— Start PASSAGE PROVIDED —

Hilary B. Price (born 1969) is an American cartoonist. She is known for creating the comic strip Rhymes with Orange, which is published digitally on her website and in over one hundred newspapers across the United States. At the age of 25 she became the youngest cartoonist to ever be nationally syndicated. She won the Silver Reuben for "Best Newspaper Panel Cartoon" from the National Cartoonists Society four times, in 2007 and 2009, 2012 and 2014.

Early life and career beginnings 
Price grew up in Weston, Massachusetts. She studied English at Stanford University. She originally had no intentions of becoming a cartoonist, but eventually began submitting strips to The New Yorker, without success. She was then hired as a freelance copywriter for an ad agency in San Francisco. Whilst there she submitted her comics to the San Francisco Chronicle, and they were published in the opinion and book review section. Her success at the Chronicle inspired her to begin submitting her work for syndication. In 1995, Price received a call from King Features Syndicate to request more samples of her work, and by June of that year she was syndicated. Price was just 25 years old at the time, which makes her the youngest cartoonist to achieve national syndication.

— End PASSAGE PROVIDED —

▶ _WHAT TO WORK ON_:
[a] Condense the paragraph of the Hilary B. Price article that begins "Price grew up in Weston, Massachusetts" into a short list that keeps its main facts.
[b] Please write out the part of the Hilary B. Price article from "Hilary B. Price" to "2012 and 2014." with no changes.
[c] Resume the Hilary B. Price article from the point where it stops.
The material that comes next plays no part in this.

— Start STORED DATA —

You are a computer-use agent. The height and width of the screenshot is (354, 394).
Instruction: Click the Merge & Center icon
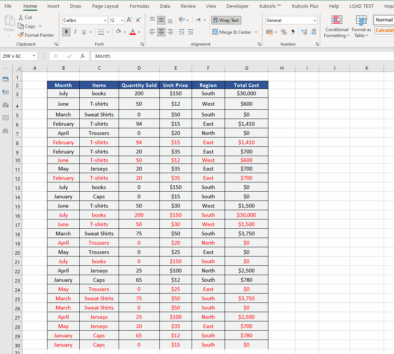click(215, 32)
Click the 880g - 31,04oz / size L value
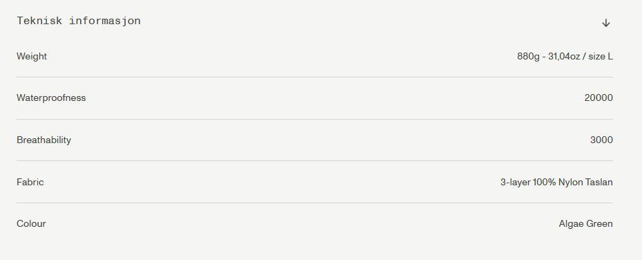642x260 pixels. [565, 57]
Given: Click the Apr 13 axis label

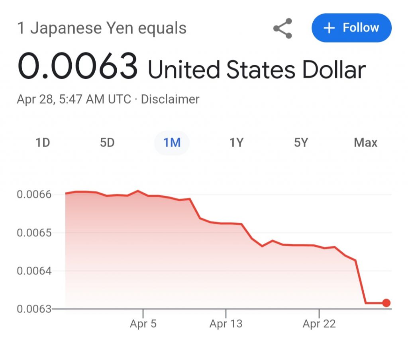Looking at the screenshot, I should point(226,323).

— End STORED DATA —
— Start STORED DATA —

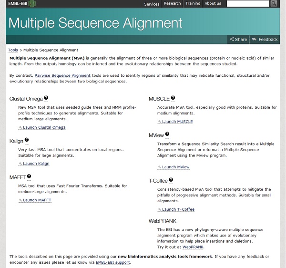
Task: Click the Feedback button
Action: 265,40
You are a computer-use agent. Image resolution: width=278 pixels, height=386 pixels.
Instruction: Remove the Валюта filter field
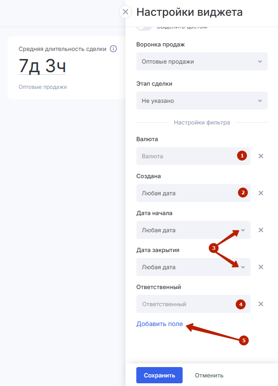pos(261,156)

— End STORED DATA —

▶ _OUTPUTS_:
[a]
- Grew up in Weston, Massachusetts, and studied English at Stanford University.
- Had no original plans to become a cartoonist but eventually submitted strips to The New Yorker, without success.
- Was hired as a freelance copywriter for an ad agency in San Francisco.
- Had her comics published in the San Francisco Chronicle's opinion and book review section.
- That success inspired her to submit her work for syndication.
- In 1995, King Features Syndicate called to request more samples, and she was syndicated by June.
- At 25, she became the youngest cartoonist to achieve national syndication.

[b]
Hilary B. Price (born 1969) is an American cartoonist. She is known for creating the comic strip Rhymes with Orange, which is published digitally on her website and in over one hundred newspapers across the United States. At the age of 25 she became the youngest cartoonist to ever be nationally syndicated. She won the Silver Reuben for "Best Newspaper Panel Cartoon" from the National Cartoonists Society four times, in 2007 and 2009, 2012 and 2014.

[c]
Work 
Price publishes her panels almost daily to her website named after her strip ("Rhymes with Orange"). The title is derived from the belief that no English word rhymes with orange.

Price's panels often feature animals such as cats and dogs in lieu of humans and don't feature any reoccurring characters.

Her strip's format is also unique in design. A typical Price comic features one long panel where the illustration and dialogue are found, and to the left is a smaller panel with the title of the strip and often a secondary punchline and smaller illustration. This setup has the reader going from right to left rather than the typical left to right found in most Western comics.

In addition to her website her work has also appeared in Parade Magazine, Funny Times, People and Glamour.

Price has released several compilations of her work in books, one of those being "Hanukkomics" in which she gathered all of her comics about Jewish culture and holidays.

Her inspirations for comics include "Dr. Seuss for the rhymes, Shel Silverstein for the clever word play and black-and-white illustrations, and The New Yorker cartoonists Roz Chast, Sam Gross and George Booth." But her main influence comes from greeting card artist Sandra Boynton. In the eighth grade, Price learned that Boynton, who she had assumed was a male, was in fact a female. This opened up the idea to Price that women could do "funny drawings" too.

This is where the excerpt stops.